Old bottles...

Publié le par Lady D.

Fidèle déjà à ma philosophie «c'était-mieux-avantiste», je n'avais pas tellement apprécié le premier opus de Chris Greco, intitulé Trane of Thought. Aussi accueillis-je à l'époque (1997 ou 98) ce Well You Needn't (FourWinds 71960) avec, si je me souviens bien, un soupir de résignation, et retardai-je le plus possible le moment de l'écouter.

Mais il me fallut bien me résoudre un jour à risquer une oreille sur la dernière production du Sieur Greco. J'insérai donc le cédé dans le lecteur... Une cinquantaine de minutes plus tard, j'étais à la limite de la grécophilie furieuse.
Il faut dire que ce qui m'avait dérangé dans Trane of Thought était le matériau de base. Une poignée de compositions originales de Chris Greco, que j'avais trouvées sans grand relief, sans grande originalité. A l'opposé, Well You Needn't, comme son sous-titre le laisse clairement deviner, rassemble neuf standards immortels... et c'est sur les standards que j'ai toujours su le mieux apprécier l'originalité, l'inventivité d'un musicien.
Et, de l'originalité et de l'inventivité, Chris Greco en a à revendre. Alors que j'écris ces lignes, je réécoute sa version de «Bye-Ya», prise sur un tempo joyeusement binaire. Un peu plus loin, il y aura une relecture futée de «Goodbye Porkpie Hat», où trois Chris Greco, en solo intégral, chante(nt) et contrechante(nt) la mélodie à la clarinette, le soutien rythmique étant assuré par la clarinette basse.
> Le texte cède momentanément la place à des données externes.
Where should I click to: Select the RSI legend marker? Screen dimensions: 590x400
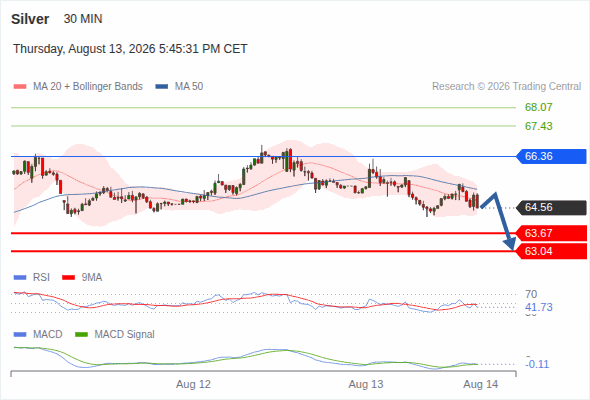tap(20, 278)
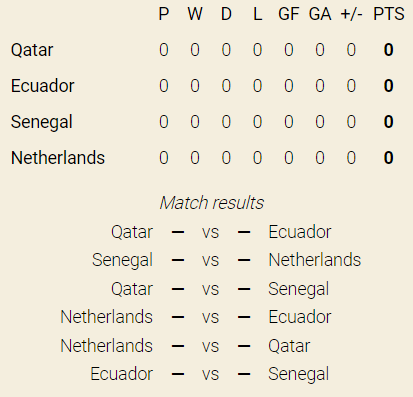Select Netherlands' score field versus Qatar

pos(178,346)
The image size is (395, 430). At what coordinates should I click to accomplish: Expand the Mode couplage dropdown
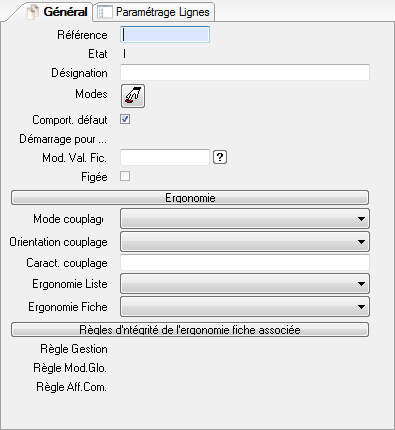click(x=361, y=219)
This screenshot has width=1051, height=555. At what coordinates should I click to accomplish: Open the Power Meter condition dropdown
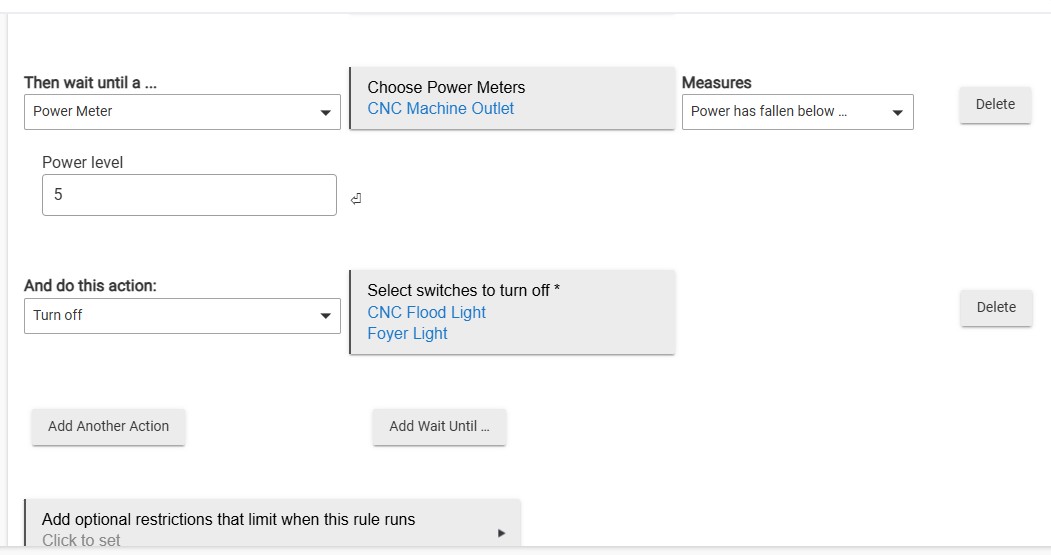pos(182,112)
On trouvera encore un peu de re-recording sur «Mood Indigo», en quartet - la clarinette basse assurant, sur l'exposé, la deuxième voix aux côtés de la flûte, qui est l'instrument soliste du morceau.
C'est à la flûte, aussi, que Greco musarde sur «You Don't Know What Love Is» ; à la flûte, toujours, qu'il chante l'intro planante de «Well You Needn't», avant de passer au soprano pour foncer à travers les harmonies familières du thème de Monk, poussé par un trio rythmique d'exception : Otis Finch, habile manieur de cymbales, Chris Colangelo, solidissime à la basse (voir, justement, «Solid» de Rollins, où Greco développe un jeu de ténor robuste et direct) et Tom McMorran, pianiste effervescent dont chaque solo contient son pesant de surprises harmoniques, habile accompagnateur aussi, qui sait houspiller le soliste à coups de petits accords merveilleusement stimulants - ainsi sur ce «Bye-Ya» d'anthologie où Greco, au ténor, atteint quelques sommets de swing !
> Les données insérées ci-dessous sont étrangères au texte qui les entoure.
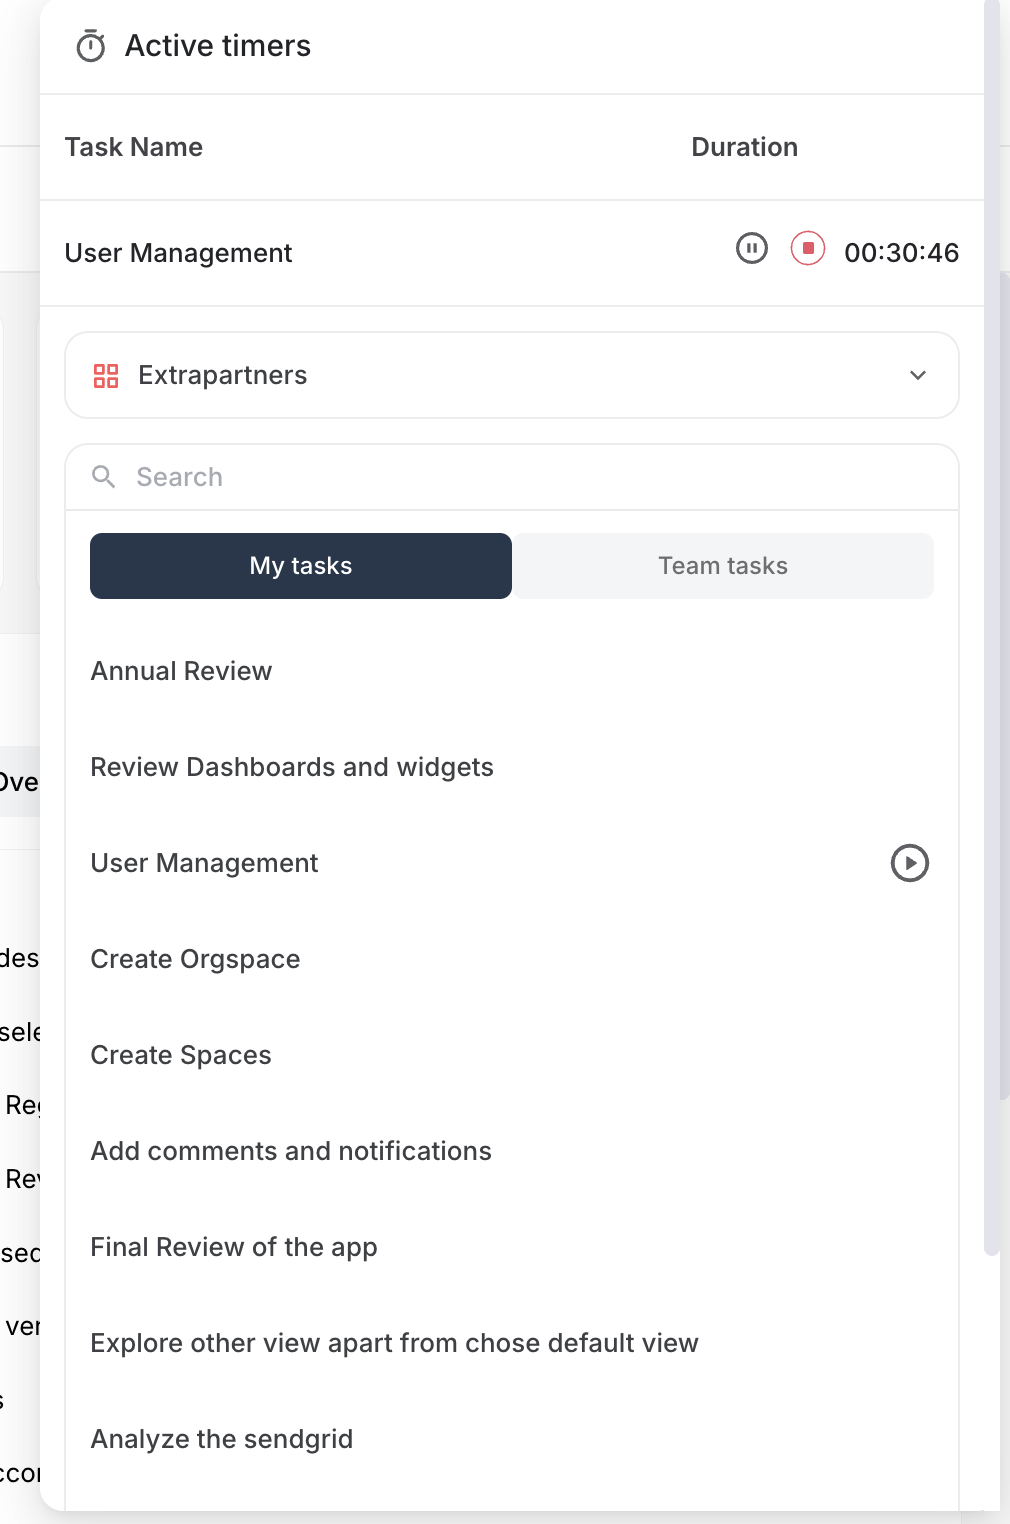Select Add comments and notifications task
Screen dimensions: 1010x1524
[x=291, y=1151]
Pour une biographie passionnante de Chris Greco et trois (trop) courts extraits, rendez-vous sur :

http://www.erjn.it/greco/

Moi, je crois bien que je vais réécouter Trane of Thought... tout compte fait, il n'étais pas si mal que ça, ce petit CD... En attendant de dénicher Music for Trio qui, si j'en juge par l'extrait que je viens d'écouter, renferme encore quelques merveilles !

 

 

«Bye-Ya» - Chris Greco (ts) Tom McMorran (p) Chris Colangelo (b) Otis Hayes (d) - Enregistré en août 1995 à Hollywood.